CARPEAUX, Jean-Baptiste
(b. 1827, Valenciennes, d. 1875, Courbevoie)

Ugolino and His Sons

1862
Bronze cast by Victor Thiébaut, 194 x 148 x 119 cm
Musée d'Orsay, Paris

Literary subjects were held in particularly high esteem by Romantic artists. In the front rank of such subjects were those drawn from Dante. Ever since it was written in the early fourteenth century, the Divine Comedy had enjoyed extraordinary favour in the field of plastic arts. Romanticism breathed new vigour into it, delighting particularly in the association between Virgil and Dante. It saw the former as the very embodiment of the elegiac poet, in contrast to the somber, tormented genius of the latter. Conversely, Neoclassical artists favoured exclusively the Latin poet.

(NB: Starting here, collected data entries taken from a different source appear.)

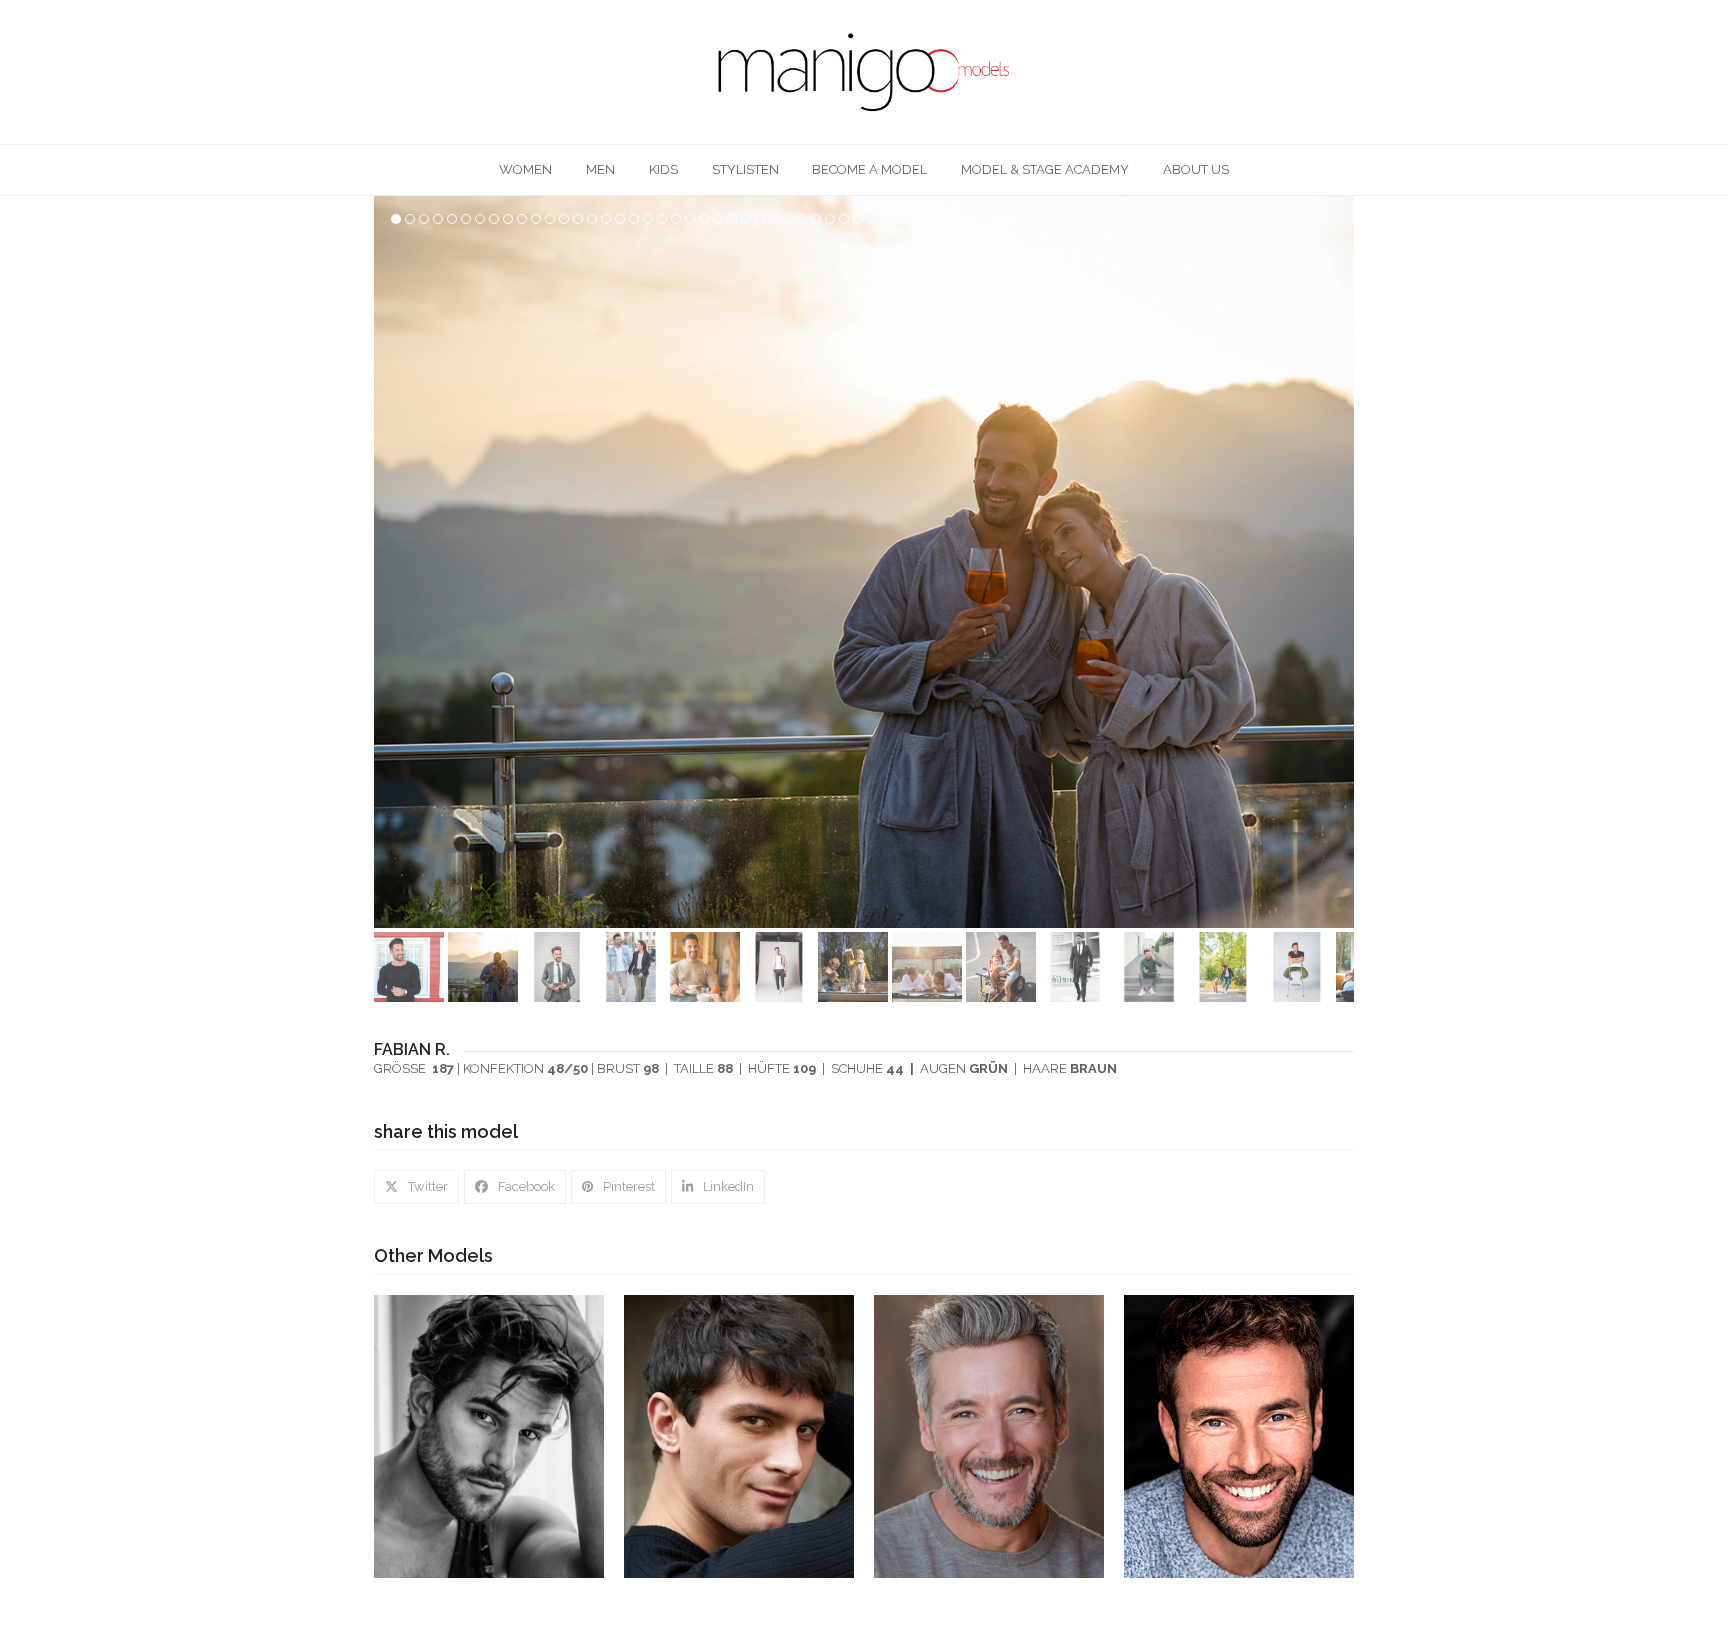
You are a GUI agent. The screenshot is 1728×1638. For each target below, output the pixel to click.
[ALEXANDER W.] (989, 1435)
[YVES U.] (489, 1435)
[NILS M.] (1239, 1435)
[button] (1337, 562)
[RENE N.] (739, 1435)
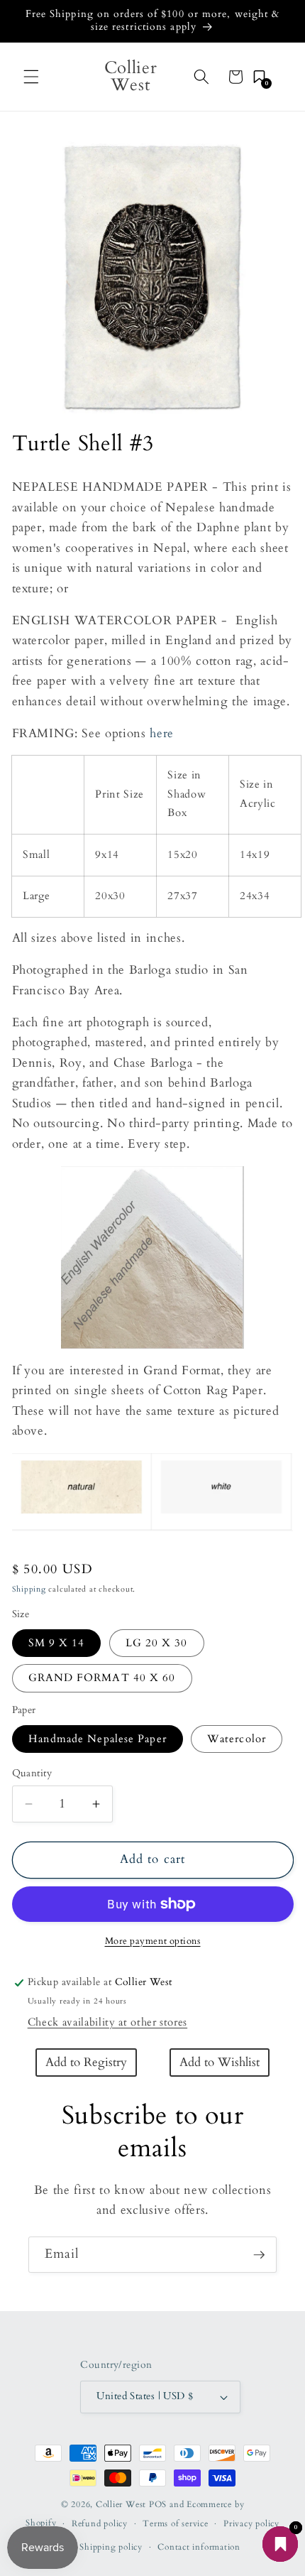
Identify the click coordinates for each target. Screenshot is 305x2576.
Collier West (121, 2504)
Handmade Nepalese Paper (97, 1739)
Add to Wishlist (219, 2062)
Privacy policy (251, 2523)
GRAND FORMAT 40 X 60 (102, 1677)
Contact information (198, 2547)
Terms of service (175, 2523)
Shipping (29, 1589)
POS (158, 2504)
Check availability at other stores (107, 2022)
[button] (31, 77)
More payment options (153, 1941)
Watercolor (236, 1739)
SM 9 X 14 (56, 1643)
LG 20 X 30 (157, 1643)
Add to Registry (86, 2062)
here (162, 733)
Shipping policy (111, 2547)
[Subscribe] (259, 2255)
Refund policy (100, 2523)
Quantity (32, 1773)
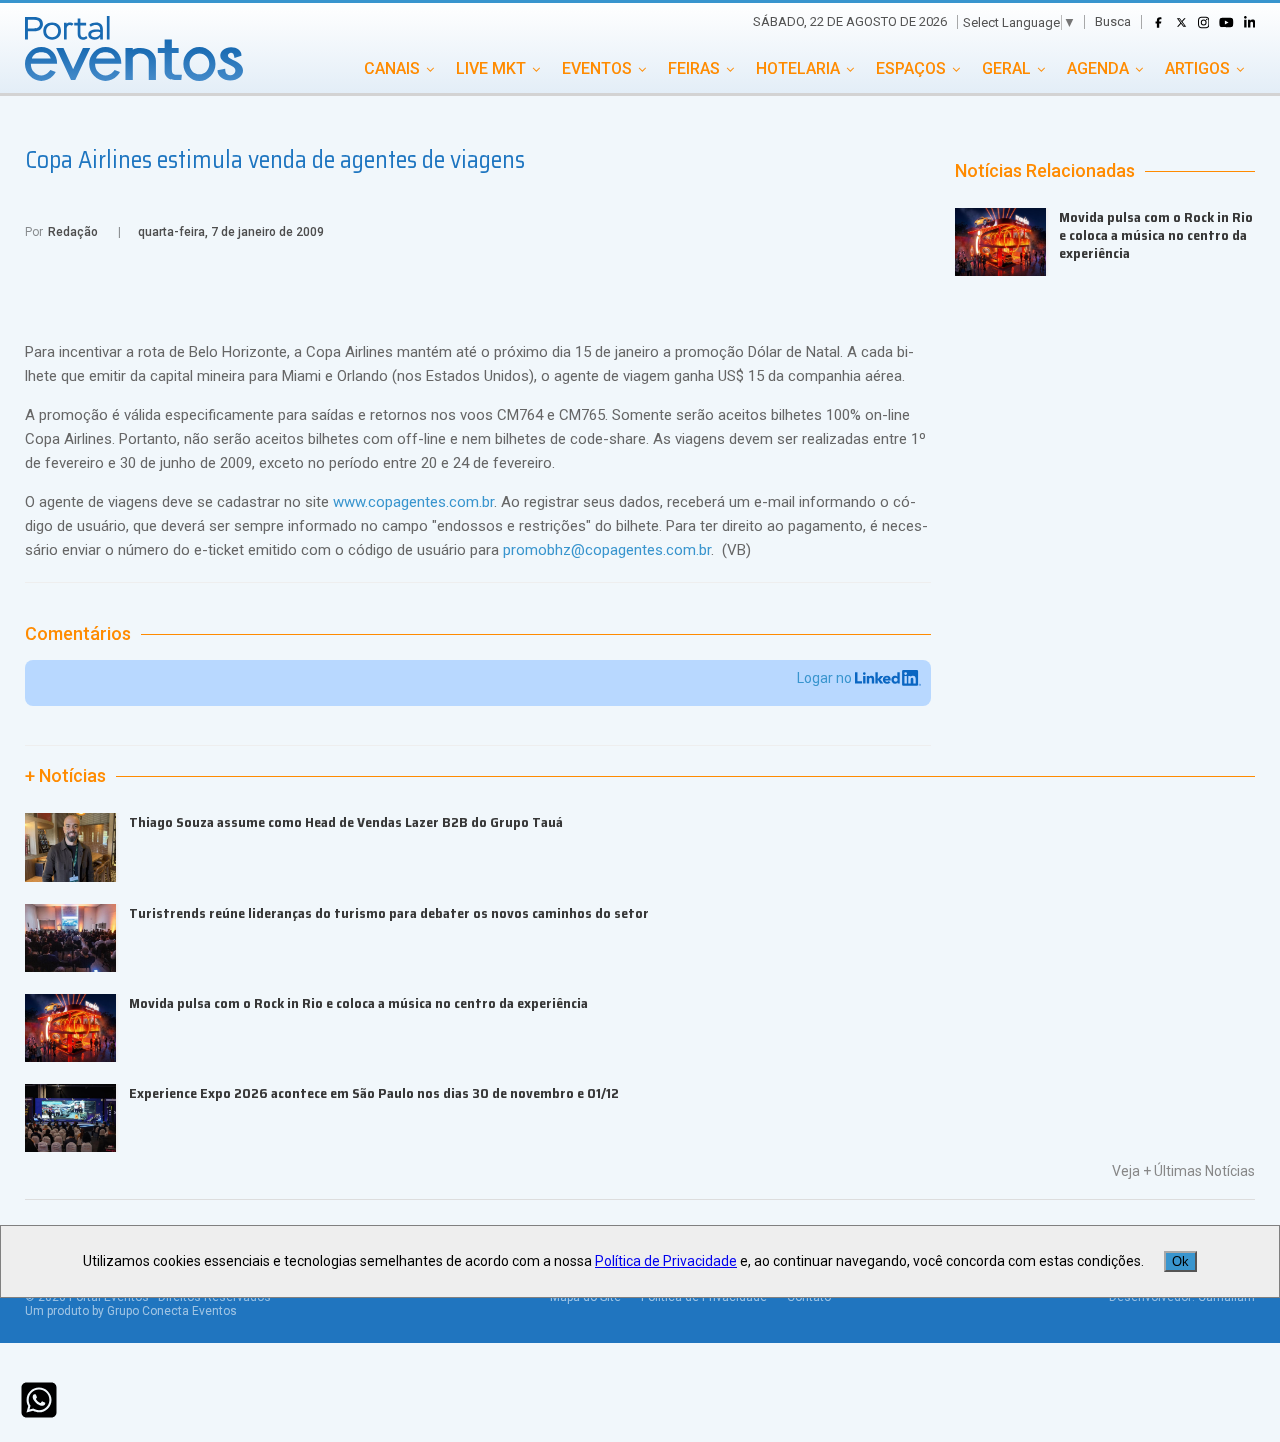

The admiration that the Romantic felt for Dante also extended to the characters of the Divine Comedy. The character around whom all the fantasies and fears of late Romanticism crystallized most effectively during the second half of the nineteenth century was that of Ugolino, as drawn from canto XXXIII of the Inferno. For his final work produced at the Villa Medici, Carpeaux selected from this episode the crucial moment when Ugolino, condemned to die of starvation, is about too give in to the temptation of eating his children and grandchildren as, on the point of dying themselves, they beg him to. The horror of this moment is captured in the tension of Ugolino's body, which is all angles in contrast to the abandonment of children. Ugolino has his fingers in his mouth and one foot set nervously on the other.